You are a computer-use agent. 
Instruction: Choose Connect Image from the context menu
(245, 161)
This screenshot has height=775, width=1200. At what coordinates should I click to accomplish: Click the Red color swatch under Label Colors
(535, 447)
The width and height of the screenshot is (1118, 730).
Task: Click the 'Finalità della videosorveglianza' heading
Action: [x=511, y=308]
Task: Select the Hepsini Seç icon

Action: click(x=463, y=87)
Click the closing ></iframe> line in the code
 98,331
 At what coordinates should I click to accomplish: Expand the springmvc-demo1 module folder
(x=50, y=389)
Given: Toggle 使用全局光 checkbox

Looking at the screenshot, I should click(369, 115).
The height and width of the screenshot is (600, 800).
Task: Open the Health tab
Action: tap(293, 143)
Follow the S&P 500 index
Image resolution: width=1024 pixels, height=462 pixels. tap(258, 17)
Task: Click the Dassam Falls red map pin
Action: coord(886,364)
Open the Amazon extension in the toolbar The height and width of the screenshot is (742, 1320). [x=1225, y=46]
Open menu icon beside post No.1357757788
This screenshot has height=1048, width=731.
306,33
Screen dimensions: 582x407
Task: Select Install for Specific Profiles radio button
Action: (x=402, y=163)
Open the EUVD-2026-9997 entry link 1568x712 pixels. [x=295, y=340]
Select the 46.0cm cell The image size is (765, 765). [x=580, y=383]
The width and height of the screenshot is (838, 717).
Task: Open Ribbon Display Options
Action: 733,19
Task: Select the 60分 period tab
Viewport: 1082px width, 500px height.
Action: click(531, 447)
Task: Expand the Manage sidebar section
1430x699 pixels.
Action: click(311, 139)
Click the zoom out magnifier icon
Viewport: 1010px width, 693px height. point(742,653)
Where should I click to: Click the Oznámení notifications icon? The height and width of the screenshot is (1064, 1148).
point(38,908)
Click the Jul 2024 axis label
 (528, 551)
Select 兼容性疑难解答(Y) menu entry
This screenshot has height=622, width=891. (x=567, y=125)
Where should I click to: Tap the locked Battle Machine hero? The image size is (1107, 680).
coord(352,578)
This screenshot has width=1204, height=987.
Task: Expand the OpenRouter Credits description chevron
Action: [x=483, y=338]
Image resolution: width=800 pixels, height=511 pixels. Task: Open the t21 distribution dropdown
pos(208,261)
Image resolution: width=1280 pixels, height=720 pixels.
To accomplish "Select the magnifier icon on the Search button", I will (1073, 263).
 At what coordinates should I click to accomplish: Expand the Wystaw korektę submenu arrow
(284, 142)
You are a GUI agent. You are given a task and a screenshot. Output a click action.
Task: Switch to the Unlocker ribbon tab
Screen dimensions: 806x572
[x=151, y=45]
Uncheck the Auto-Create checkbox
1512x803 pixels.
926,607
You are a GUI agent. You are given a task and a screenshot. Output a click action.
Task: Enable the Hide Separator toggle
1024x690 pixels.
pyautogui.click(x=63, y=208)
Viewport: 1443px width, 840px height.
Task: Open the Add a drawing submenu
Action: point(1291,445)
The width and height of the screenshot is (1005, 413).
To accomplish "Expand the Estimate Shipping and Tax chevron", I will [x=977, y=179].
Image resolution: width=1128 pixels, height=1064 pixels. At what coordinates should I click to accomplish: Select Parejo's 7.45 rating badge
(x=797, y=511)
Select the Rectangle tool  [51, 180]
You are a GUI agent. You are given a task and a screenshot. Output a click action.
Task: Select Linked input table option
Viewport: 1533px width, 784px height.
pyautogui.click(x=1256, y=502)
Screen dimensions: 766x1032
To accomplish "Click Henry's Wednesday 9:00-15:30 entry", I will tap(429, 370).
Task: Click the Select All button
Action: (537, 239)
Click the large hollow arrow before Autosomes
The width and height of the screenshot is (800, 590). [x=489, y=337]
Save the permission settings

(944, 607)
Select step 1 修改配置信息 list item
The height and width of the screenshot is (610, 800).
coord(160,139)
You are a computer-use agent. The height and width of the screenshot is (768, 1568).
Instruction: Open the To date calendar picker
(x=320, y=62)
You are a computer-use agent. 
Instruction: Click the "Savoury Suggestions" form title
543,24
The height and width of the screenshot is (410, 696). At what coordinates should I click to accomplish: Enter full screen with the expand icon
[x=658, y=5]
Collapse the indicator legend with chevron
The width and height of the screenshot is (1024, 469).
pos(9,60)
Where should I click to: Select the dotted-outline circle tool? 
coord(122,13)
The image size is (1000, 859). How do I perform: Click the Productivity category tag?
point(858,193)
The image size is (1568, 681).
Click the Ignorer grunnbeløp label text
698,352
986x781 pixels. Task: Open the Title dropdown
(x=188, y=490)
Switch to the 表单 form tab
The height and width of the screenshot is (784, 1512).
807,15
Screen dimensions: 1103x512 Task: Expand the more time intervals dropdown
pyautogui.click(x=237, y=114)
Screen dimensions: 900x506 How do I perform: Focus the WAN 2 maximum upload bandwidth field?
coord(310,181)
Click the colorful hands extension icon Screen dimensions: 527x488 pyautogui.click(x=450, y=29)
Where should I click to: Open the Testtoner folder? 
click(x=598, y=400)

### Problem to solve
Please output the full listing one more time, exactly.

### Expected answer
You are a computer-use agent. 
Instruction: Choose Connect Image from the context menu
(245, 161)
This screenshot has height=775, width=1200. At what coordinates should I click to accomplish: Click the Red color swatch under Label Colors
(535, 447)
The width and height of the screenshot is (1118, 730).
Task: Click the 'Finalità della videosorveglianza' heading
Action: [x=511, y=308]
Task: Select the Hepsini Seç icon

Action: click(x=463, y=87)
Click the closing ></iframe> line in the code
 98,331
 At what coordinates should I click to accomplish: Expand the springmvc-demo1 module folder
(x=50, y=389)
Given: Toggle 使用全局光 checkbox

Looking at the screenshot, I should click(369, 115).
The height and width of the screenshot is (600, 800).
Task: Open the Health tab
Action: tap(293, 143)
Follow the S&P 500 index
Image resolution: width=1024 pixels, height=462 pixels. tap(258, 17)
Task: Click the Dassam Falls red map pin
Action: coord(886,364)
Open the Amazon extension in the toolbar The height and width of the screenshot is (742, 1320). [x=1225, y=46]
Open menu icon beside post No.1357757788
This screenshot has height=1048, width=731.
306,33
Screen dimensions: 582x407
Task: Select Install for Specific Profiles radio button
Action: (x=402, y=163)
Open the EUVD-2026-9997 entry link 1568x712 pixels. [x=295, y=340]
Select the 46.0cm cell The image size is (765, 765). [x=580, y=383]
The width and height of the screenshot is (838, 717).
Task: Open Ribbon Display Options
Action: 733,19
Task: Select the 60分 period tab
Viewport: 1082px width, 500px height.
Action: click(531, 447)
Task: Expand the Manage sidebar section
1430x699 pixels.
Action: click(311, 139)
Click the zoom out magnifier icon
Viewport: 1010px width, 693px height. point(742,653)
Where should I click to: Click the Oznámení notifications icon? The height and width of the screenshot is (1064, 1148).
point(38,908)
Click the Jul 2024 axis label
 (528, 551)
Select 兼容性疑难解答(Y) menu entry
This screenshot has height=622, width=891. (x=567, y=125)
Where should I click to: Tap the locked Battle Machine hero? The image size is (1107, 680).
coord(352,578)
This screenshot has width=1204, height=987.
Task: Expand the OpenRouter Credits description chevron
Action: [x=483, y=338]
Image resolution: width=800 pixels, height=511 pixels. Task: Open the t21 distribution dropdown
pos(208,261)
Image resolution: width=1280 pixels, height=720 pixels.
To accomplish "Select the magnifier icon on the Search button", I will (1073, 263).
 At what coordinates should I click to accomplish: Expand the Wystaw korektę submenu arrow
(284, 142)
You are a GUI agent. You are given a task and a screenshot. Output a click action.
Task: Switch to the Unlocker ribbon tab
Screen dimensions: 806x572
[x=151, y=45]
Uncheck the Auto-Create checkbox
1512x803 pixels.
926,607
You are a GUI agent. You are given a task and a screenshot. Output a click action.
Task: Enable the Hide Separator toggle
1024x690 pixels.
pyautogui.click(x=63, y=208)
Viewport: 1443px width, 840px height.
Task: Open the Add a drawing submenu
Action: point(1291,445)
The width and height of the screenshot is (1005, 413).
To accomplish "Expand the Estimate Shipping and Tax chevron", I will [x=977, y=179].
Image resolution: width=1128 pixels, height=1064 pixels. At what coordinates should I click to accomplish: Select Parejo's 7.45 rating badge
(x=797, y=511)
Select the Rectangle tool  [51, 180]
You are a GUI agent. You are given a task and a screenshot. Output a click action.
Task: Select Linked input table option
Viewport: 1533px width, 784px height.
pyautogui.click(x=1256, y=502)
Screen dimensions: 766x1032
To accomplish "Click Henry's Wednesday 9:00-15:30 entry", I will tap(429, 370).
Task: Click the Select All button
Action: (537, 239)
Click the large hollow arrow before Autosomes
The width and height of the screenshot is (800, 590). [x=489, y=337]
Save the permission settings

(944, 607)
Select step 1 修改配置信息 list item
The height and width of the screenshot is (610, 800).
coord(160,139)
You are a computer-use agent. The height and width of the screenshot is (768, 1568).
Instruction: Open the To date calendar picker
(x=320, y=62)
You are a computer-use agent. 
Instruction: Click the "Savoury Suggestions" form title
543,24
The height and width of the screenshot is (410, 696). At what coordinates should I click to accomplish: Enter full screen with the expand icon
[x=658, y=5]
Collapse the indicator legend with chevron
The width and height of the screenshot is (1024, 469).
pos(9,60)
Where should I click to: Select the dotted-outline circle tool? 
coord(122,13)
The image size is (1000, 859). How do I perform: Click the Productivity category tag?
point(858,193)
The image size is (1568, 681).
Click the Ignorer grunnbeløp label text
698,352
986x781 pixels. Task: Open the Title dropdown
(x=188, y=490)
Switch to the 表单 form tab
The height and width of the screenshot is (784, 1512).
807,15
Screen dimensions: 1103x512 Task: Expand the more time intervals dropdown
pyautogui.click(x=237, y=114)
Screen dimensions: 900x506 How do I perform: Focus the WAN 2 maximum upload bandwidth field?
coord(310,181)
Click the colorful hands extension icon Screen dimensions: 527x488 pyautogui.click(x=450, y=29)
Where should I click to: Open the Testtoner folder? 
click(x=598, y=400)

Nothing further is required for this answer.